[author: Doug Austin, Editor of eDiscovery Today]
We all know what happened when the COVID-19 pandemic shut down life as we know it back in March 2020. Workers were forced into remote work environments because of social distancing requirements and the US court system ground to a halt – at least temporarily.
Necessity Breeds Proficiency
But as it became apparent that the pandemic was going to last well beyond the initially intended two-week quarantine period, the court system had to find a way to get back on track. Just like the business world, the courts began using Zoom to conduct proceedings virtually, including hearings, depositions (many of which have been virtual already for years) and even trials.
How many proceedings? A lot more than you might think.

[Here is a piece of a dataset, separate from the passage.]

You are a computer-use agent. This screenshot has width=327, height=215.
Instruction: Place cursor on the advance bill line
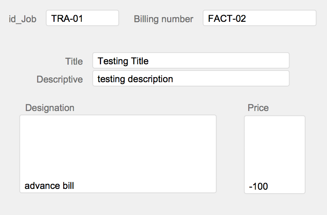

Less than a year into the pandemic, my home state of Texas announced in early February 2021, that its approximately 2,000 judges had conducted one million virtual hearings since March 2020!
You can probably imagine that if one state had that many hearings in less than 11 full months, there have been millions more across the US since the pandemic began.
So, despite the brief shutdown in the courts, hearings are being conducted at a much more rapid pace virtually than they ever were in person and court backlogs are being reduced.
“I think that virtual hearings are here to stay because the courts are convinced that it is a more efficient use of both the court’s time and the lawyer’s time,” said Ricky Raven, a partner at Reed Smith in Houston.
It’s amazing how many lawyers and legal professionals have become proficient on Zoom in 10 months (in most cases, much less) when Zoom has now been around for 10 years, as noted in this post by Craig Ball.
One notable cat lawyer aside, necessity has bred a level of proficiency using Zoom unlike we’ve seen before.
Challenges with Virtual Proceedings
While hearings have been simplified, there are some challenges.
The constitutional requirement that proceedings be public has caused many of them to be live-streamed, which (of course) leads to the possibility that they could be recorded.
In this article in The Atlantic, the author states: “In March I watched a jury trial in San Antonio, an eviction suit revolving around petty disputes between neighbors. It afforded all the dubious voyeuristic pleasures of reality television. I felt queasy; this wasn’t supposed to be Judge Judy.”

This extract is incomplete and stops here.